Design/methodology/approach
An archival data set representing employees in a wide range of business sectors and organizations was utilized to compare trait scores of 9,138 managers with 76,577 non-managerial employees. Profile analysis (PA) with MANOVA and analysis of covariance was used to compare managers and non-managers on Big Five traits Openness, Conscientiousness, Extraversion, Agreeableness, and Emotional Stability; and narrow traits Assertiveness, Optimism, Work Drive, and Customer Service Orientation.
Findings
As hypothesized, compared to non-managers, managers had significantly higher scores across nine traits, all of which correlated significantly with managerial career satisfaction.

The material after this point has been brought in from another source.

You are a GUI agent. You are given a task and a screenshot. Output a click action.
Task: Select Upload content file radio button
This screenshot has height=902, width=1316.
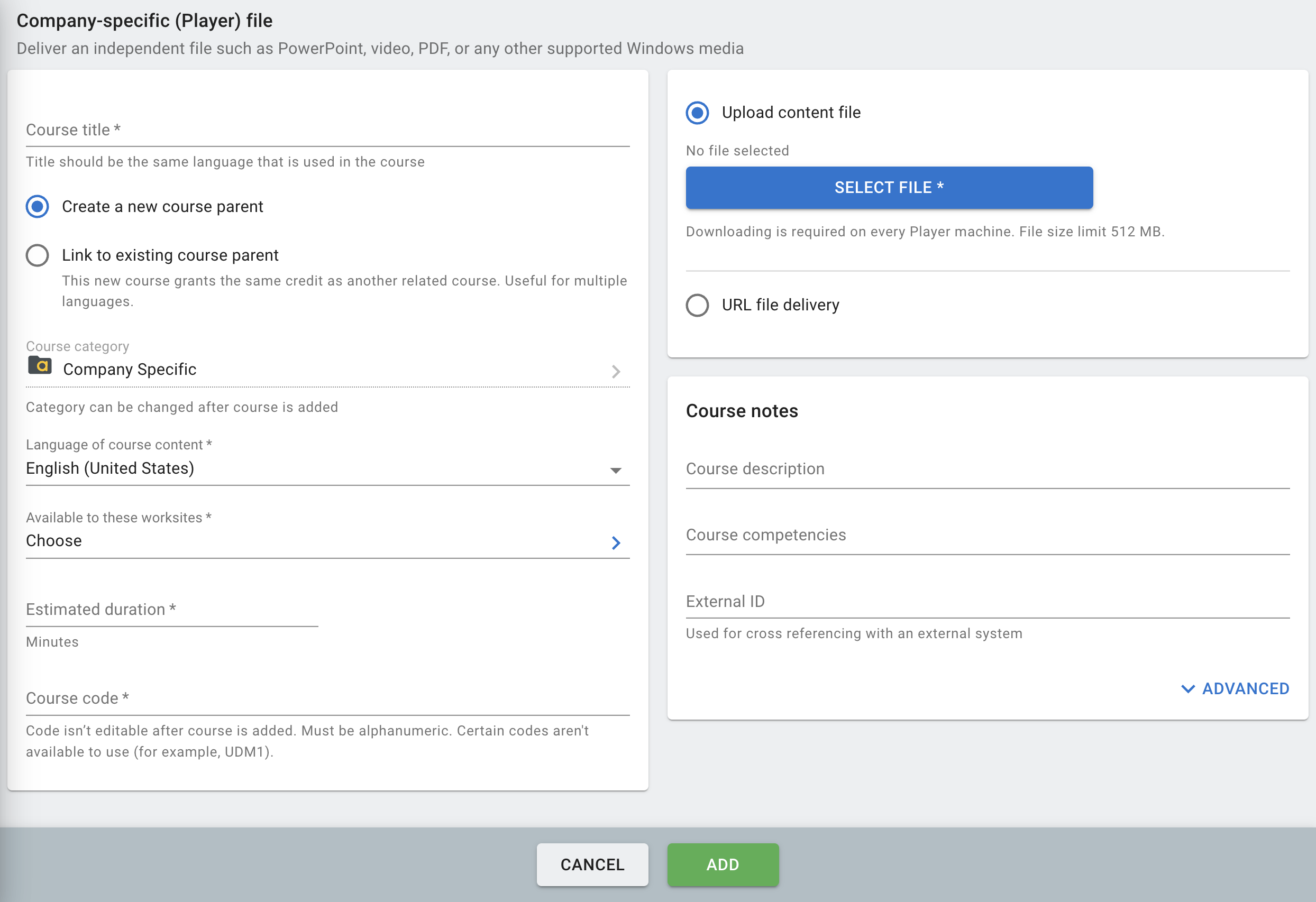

Research limitations/implications
Although job tenure and managerial level are not examined, the findings align with managerial competence models, the Attraction-Selection-Attrition model, and vocational theory and raise questions for research on the adaptive value of these traits for managers’ satisfaction and effectiveness.
Practical implications
The results carry practical implications for selection, placement, training, career planning for managers, and particularly for their professional development.
Social implications
A distinctive personality profile for managers clarifies the occupational identity of managers, which contributes to public and professional understanding of managers and their roles.
Originality/value
This study is original in reporting an empirical, theoretically grounded personality profile of managers that includes both Big Five and narrow traits.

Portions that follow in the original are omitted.